[[ DATA RECORDS open ]]

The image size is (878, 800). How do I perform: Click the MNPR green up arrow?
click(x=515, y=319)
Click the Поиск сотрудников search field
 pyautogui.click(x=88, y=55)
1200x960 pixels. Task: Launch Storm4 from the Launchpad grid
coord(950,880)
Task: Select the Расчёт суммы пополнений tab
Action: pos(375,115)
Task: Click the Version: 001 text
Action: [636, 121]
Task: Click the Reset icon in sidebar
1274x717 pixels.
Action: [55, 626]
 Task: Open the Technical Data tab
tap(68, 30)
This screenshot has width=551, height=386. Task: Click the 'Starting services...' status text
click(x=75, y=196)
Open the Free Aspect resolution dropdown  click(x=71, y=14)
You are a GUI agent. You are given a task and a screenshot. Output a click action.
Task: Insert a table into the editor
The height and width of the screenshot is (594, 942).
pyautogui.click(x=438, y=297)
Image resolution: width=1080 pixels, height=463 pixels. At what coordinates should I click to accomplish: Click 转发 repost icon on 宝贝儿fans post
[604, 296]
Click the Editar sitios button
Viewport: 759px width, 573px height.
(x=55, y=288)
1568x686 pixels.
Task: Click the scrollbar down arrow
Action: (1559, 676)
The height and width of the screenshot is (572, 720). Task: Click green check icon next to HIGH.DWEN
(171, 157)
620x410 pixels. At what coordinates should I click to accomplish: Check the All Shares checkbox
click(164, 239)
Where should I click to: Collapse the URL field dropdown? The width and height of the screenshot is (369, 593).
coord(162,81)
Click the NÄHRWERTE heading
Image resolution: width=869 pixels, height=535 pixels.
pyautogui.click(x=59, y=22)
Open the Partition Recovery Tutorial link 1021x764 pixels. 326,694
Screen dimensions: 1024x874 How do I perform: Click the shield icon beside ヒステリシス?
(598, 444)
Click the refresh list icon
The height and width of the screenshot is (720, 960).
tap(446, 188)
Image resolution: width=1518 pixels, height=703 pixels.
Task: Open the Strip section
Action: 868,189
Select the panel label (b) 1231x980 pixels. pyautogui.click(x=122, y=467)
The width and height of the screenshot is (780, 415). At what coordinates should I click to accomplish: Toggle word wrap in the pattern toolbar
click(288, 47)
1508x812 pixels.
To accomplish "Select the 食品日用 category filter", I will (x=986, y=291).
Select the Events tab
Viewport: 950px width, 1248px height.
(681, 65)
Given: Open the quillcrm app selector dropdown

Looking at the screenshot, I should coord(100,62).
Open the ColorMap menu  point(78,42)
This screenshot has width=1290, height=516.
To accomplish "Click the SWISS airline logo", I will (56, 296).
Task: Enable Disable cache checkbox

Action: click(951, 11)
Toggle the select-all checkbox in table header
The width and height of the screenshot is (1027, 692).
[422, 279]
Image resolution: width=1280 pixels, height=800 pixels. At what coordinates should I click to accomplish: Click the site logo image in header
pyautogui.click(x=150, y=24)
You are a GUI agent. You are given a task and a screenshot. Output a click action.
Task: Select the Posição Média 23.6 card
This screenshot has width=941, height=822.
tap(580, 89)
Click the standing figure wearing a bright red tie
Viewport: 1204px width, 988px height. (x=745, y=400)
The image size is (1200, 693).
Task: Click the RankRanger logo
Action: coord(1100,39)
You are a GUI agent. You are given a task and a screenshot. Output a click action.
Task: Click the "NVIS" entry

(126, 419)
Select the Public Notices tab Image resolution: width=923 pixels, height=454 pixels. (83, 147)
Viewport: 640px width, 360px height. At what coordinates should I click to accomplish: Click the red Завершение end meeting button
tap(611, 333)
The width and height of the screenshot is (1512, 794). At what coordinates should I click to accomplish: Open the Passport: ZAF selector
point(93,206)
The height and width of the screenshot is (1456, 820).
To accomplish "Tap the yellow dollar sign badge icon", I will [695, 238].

[[ DATA RECORDS closed ]]

Word for word, repeat every line of the data.

* **RESPONSE BOX**
The image size is (878, 800). How do I perform: Click the MNPR green up arrow?
click(x=515, y=319)
Click the Поиск сотрудников search field
 pyautogui.click(x=88, y=55)
1200x960 pixels. Task: Launch Storm4 from the Launchpad grid
coord(950,880)
Task: Select the Расчёт суммы пополнений tab
Action: pos(375,115)
Task: Click the Version: 001 text
Action: [636, 121]
Task: Click the Reset icon in sidebar
1274x717 pixels.
Action: [55, 626]
 Task: Open the Technical Data tab
tap(68, 30)
This screenshot has width=551, height=386. Task: Click the 'Starting services...' status text
click(x=75, y=196)
Open the Free Aspect resolution dropdown  click(x=71, y=14)
You are a GUI agent. You are given a task and a screenshot. Output a click action.
Task: Insert a table into the editor
The height and width of the screenshot is (594, 942).
pyautogui.click(x=438, y=297)
Image resolution: width=1080 pixels, height=463 pixels. At what coordinates should I click to accomplish: Click 转发 repost icon on 宝贝儿fans post
[604, 296]
Click the Editar sitios button
Viewport: 759px width, 573px height.
(x=55, y=288)
1568x686 pixels.
Task: Click the scrollbar down arrow
Action: (1559, 676)
The height and width of the screenshot is (572, 720). Task: Click green check icon next to HIGH.DWEN
(171, 157)
620x410 pixels. At what coordinates should I click to accomplish: Check the All Shares checkbox
click(164, 239)
Where should I click to: Collapse the URL field dropdown? The width and height of the screenshot is (369, 593).
coord(162,81)
Click the NÄHRWERTE heading
Image resolution: width=869 pixels, height=535 pixels.
pyautogui.click(x=59, y=22)
Open the Partition Recovery Tutorial link 1021x764 pixels. 326,694
Screen dimensions: 1024x874 How do I perform: Click the shield icon beside ヒステリシス?
(598, 444)
Click the refresh list icon
The height and width of the screenshot is (720, 960).
tap(446, 188)
Image resolution: width=1518 pixels, height=703 pixels.
Task: Open the Strip section
Action: 868,189
Select the panel label (b) 1231x980 pixels. pyautogui.click(x=122, y=467)
The width and height of the screenshot is (780, 415). At what coordinates should I click to accomplish: Toggle word wrap in the pattern toolbar
click(288, 47)
1508x812 pixels.
To accomplish "Select the 食品日用 category filter", I will (x=986, y=291).
Select the Events tab
Viewport: 950px width, 1248px height.
(681, 65)
Given: Open the quillcrm app selector dropdown

Looking at the screenshot, I should coord(100,62).
Open the ColorMap menu  point(78,42)
This screenshot has width=1290, height=516.
To accomplish "Click the SWISS airline logo", I will (56, 296).
Task: Enable Disable cache checkbox

Action: click(951, 11)
Toggle the select-all checkbox in table header
The width and height of the screenshot is (1027, 692).
[422, 279]
Image resolution: width=1280 pixels, height=800 pixels. At what coordinates should I click to accomplish: Click the site logo image in header
pyautogui.click(x=150, y=24)
You are a GUI agent. You are given a task and a screenshot. Output a click action.
Task: Select the Posição Média 23.6 card
This screenshot has width=941, height=822.
tap(580, 89)
Click the standing figure wearing a bright red tie
Viewport: 1204px width, 988px height. (x=745, y=400)
The image size is (1200, 693).
Task: Click the RankRanger logo
Action: coord(1100,39)
You are a GUI agent. You are given a task and a screenshot. Output a click action.
Task: Click the "NVIS" entry

(126, 419)
Select the Public Notices tab Image resolution: width=923 pixels, height=454 pixels. (83, 147)
Viewport: 640px width, 360px height. At what coordinates should I click to accomplish: Click the red Завершение end meeting button
tap(611, 333)
The width and height of the screenshot is (1512, 794). At what coordinates should I click to accomplish: Open the Passport: ZAF selector
point(93,206)
The height and width of the screenshot is (1456, 820).
To accomplish "Tap the yellow dollar sign badge icon", I will [695, 238].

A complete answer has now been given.